Gun Group Outraged at Demand for Reports|on Multiple Sales of Semi-Automatic Rifles

     WASHINGTON (CN) – A gun group is outraged that the Bureau of Alcohol, Tobacco, Firearms and Explosives asked gun dealers and pawnbrokers in states on the Mexican border to report to the ATF whenever they sell “two or more semi-automatic rifles capable of accepting a detachable magazine, and with a caliber greater than .22 to an unlicensed person.”
     The National Shooting Sports Foundation says that ATF demand for information on the gun sales “exceeds the scope of its statutory authority and violates federal statutory law.”

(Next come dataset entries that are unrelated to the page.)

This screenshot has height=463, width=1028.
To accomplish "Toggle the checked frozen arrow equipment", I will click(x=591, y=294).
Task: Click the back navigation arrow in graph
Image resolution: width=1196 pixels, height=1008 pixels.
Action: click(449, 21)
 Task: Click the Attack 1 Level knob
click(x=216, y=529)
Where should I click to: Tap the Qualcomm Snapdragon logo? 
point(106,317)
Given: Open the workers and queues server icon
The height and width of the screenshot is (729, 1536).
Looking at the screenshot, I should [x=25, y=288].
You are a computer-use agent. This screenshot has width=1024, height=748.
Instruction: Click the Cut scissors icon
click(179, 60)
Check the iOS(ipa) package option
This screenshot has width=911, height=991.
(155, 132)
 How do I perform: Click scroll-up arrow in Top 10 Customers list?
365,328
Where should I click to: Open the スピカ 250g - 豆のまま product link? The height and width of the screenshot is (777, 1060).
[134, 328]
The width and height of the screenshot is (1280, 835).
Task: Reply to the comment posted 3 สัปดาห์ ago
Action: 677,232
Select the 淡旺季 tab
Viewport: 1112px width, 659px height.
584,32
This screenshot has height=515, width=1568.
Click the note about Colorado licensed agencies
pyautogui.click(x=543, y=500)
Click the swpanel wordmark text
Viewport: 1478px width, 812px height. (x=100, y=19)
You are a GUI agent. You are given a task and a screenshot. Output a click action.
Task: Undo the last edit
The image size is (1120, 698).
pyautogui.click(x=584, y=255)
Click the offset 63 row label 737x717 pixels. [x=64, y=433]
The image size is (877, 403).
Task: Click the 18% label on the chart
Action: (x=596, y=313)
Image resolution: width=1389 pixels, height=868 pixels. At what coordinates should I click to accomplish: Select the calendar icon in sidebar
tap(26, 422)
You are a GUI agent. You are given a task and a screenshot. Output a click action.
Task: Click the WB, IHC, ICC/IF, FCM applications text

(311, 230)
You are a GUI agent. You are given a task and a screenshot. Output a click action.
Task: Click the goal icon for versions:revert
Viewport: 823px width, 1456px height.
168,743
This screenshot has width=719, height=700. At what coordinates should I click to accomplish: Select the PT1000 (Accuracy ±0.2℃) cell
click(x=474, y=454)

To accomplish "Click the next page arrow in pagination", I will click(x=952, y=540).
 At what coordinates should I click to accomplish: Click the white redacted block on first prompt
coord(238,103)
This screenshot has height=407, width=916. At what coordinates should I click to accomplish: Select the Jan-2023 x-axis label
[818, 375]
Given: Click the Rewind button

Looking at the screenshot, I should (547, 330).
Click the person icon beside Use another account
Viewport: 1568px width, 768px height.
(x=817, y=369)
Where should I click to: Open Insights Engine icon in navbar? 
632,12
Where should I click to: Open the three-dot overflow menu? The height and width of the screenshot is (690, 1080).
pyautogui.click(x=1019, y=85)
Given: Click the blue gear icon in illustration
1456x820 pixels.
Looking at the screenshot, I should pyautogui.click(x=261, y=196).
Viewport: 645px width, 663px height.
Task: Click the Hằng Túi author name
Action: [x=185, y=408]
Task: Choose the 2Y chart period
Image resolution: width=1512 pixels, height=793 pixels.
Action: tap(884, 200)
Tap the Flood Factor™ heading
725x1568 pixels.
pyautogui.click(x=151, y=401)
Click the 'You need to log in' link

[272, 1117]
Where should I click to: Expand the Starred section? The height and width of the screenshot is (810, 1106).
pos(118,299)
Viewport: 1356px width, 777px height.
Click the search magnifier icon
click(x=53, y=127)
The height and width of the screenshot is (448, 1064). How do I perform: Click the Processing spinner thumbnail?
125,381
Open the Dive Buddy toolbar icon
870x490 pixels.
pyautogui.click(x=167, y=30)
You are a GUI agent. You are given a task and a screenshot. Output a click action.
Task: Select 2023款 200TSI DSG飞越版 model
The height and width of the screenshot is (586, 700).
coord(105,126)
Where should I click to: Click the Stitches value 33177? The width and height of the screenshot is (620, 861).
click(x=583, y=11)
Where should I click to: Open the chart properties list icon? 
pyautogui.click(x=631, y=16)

     The lawsuit comes on the heels of embarrassing revelations that the ATF “lost” more than 1,700 guns that it sold into Mexico in a bungled sting to try to track down armorers for the Mexican drug cartels.
     Handguns and most rifles are illegal in Mexico, and groups on both sides of the border have complained for years that the drug gangs and the police that follow their orders get their heavy weapons from the United States.
     The ATF “Fast and Furious” sting began in November 2009. Nearly 200 of the lost guns have been found at crime scenes in Mexico, and two AK-47s from Fast and Furious were found tat the scene of the fatal shooting of a U.S. Border Patrol agent in Arizona, according to reports in credible newspapers, including the Los Angeles Times.
     According to a U.S. Embassy cable obtained by the L.A. Times, the ATF did not inform even the U.S. Embassy of the Fast and Furious sting.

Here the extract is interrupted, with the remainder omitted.